··· RECORDS FOR THIS EXERCISE ···

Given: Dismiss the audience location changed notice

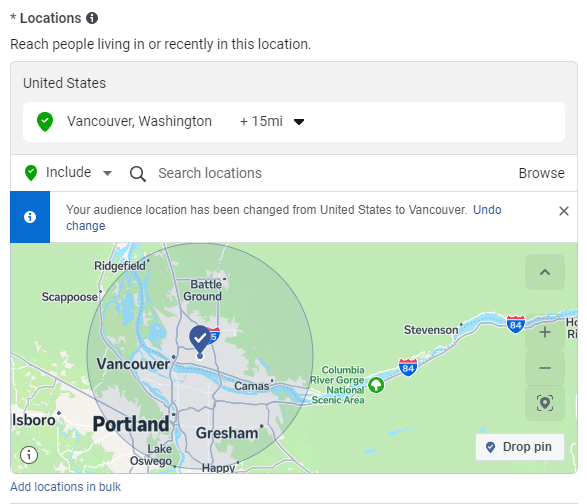Looking at the screenshot, I should coord(564,211).
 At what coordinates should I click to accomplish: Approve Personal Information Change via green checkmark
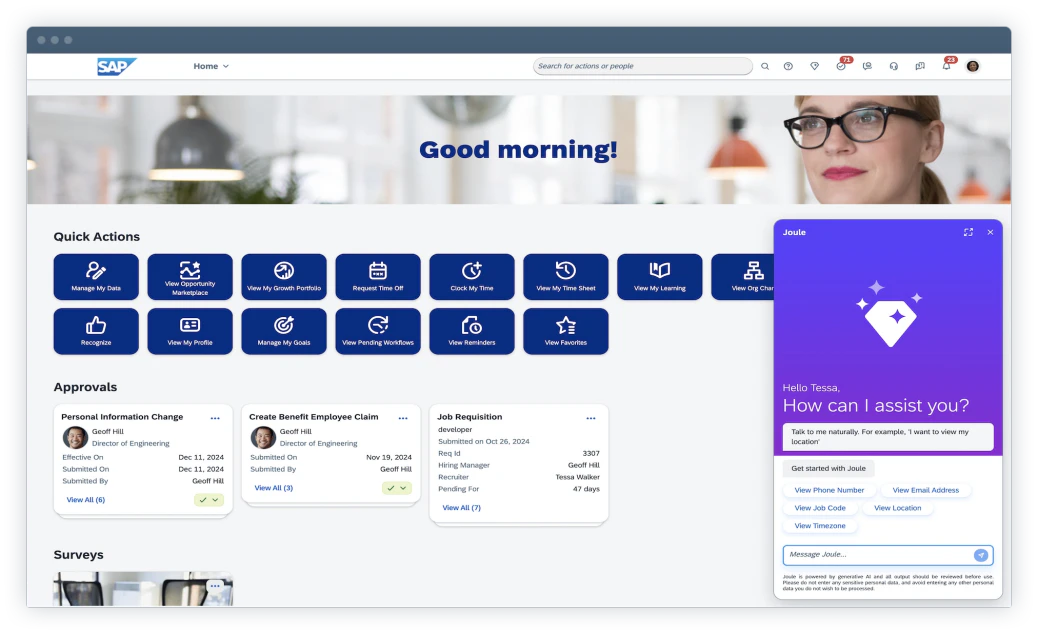[201, 499]
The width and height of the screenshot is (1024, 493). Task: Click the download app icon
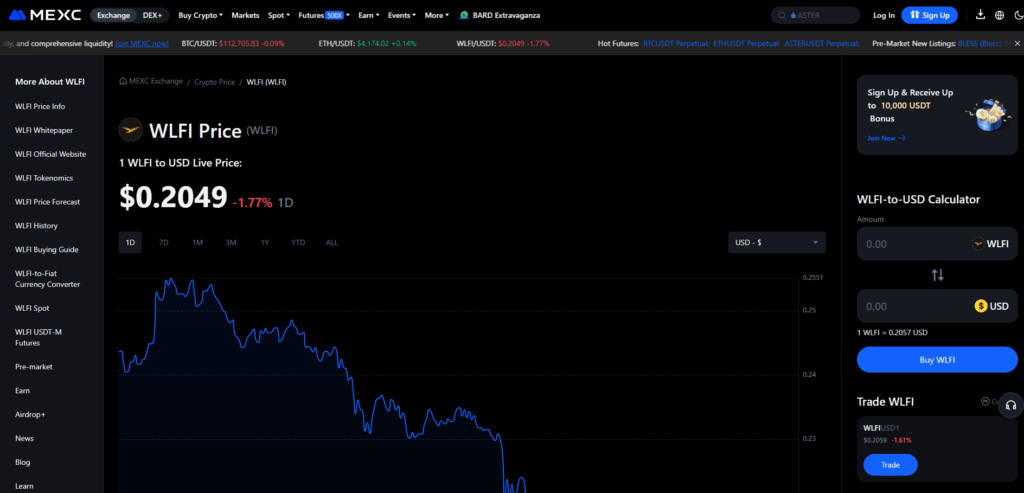pos(980,15)
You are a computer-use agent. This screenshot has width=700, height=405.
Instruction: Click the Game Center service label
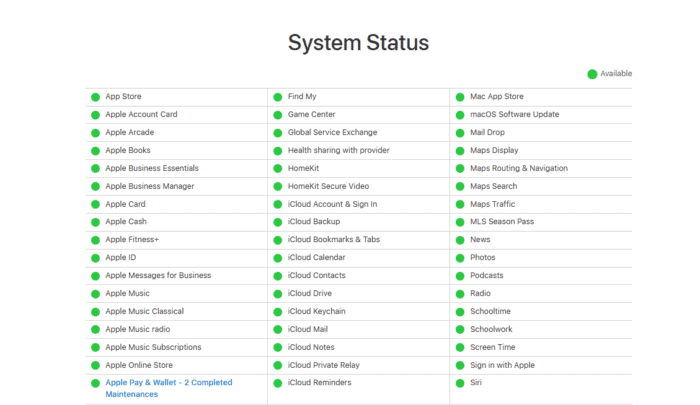click(x=311, y=115)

···

§ WHAT TO DO
Please leave the images out and retype the rest of the material exactly.

§ REPLY TO THE EXERCISE
Given: Dismiss the audience location changed notice

Looking at the screenshot, I should coord(564,211).
 At what coordinates should I click to accomplish: Approve Personal Information Change via green checkmark
[201, 499]
The width and height of the screenshot is (1024, 493). Task: Click the download app icon
pos(980,15)
You are a computer-use agent. This screenshot has width=700, height=405.
Instruction: Click the Game Center service label
click(x=311, y=115)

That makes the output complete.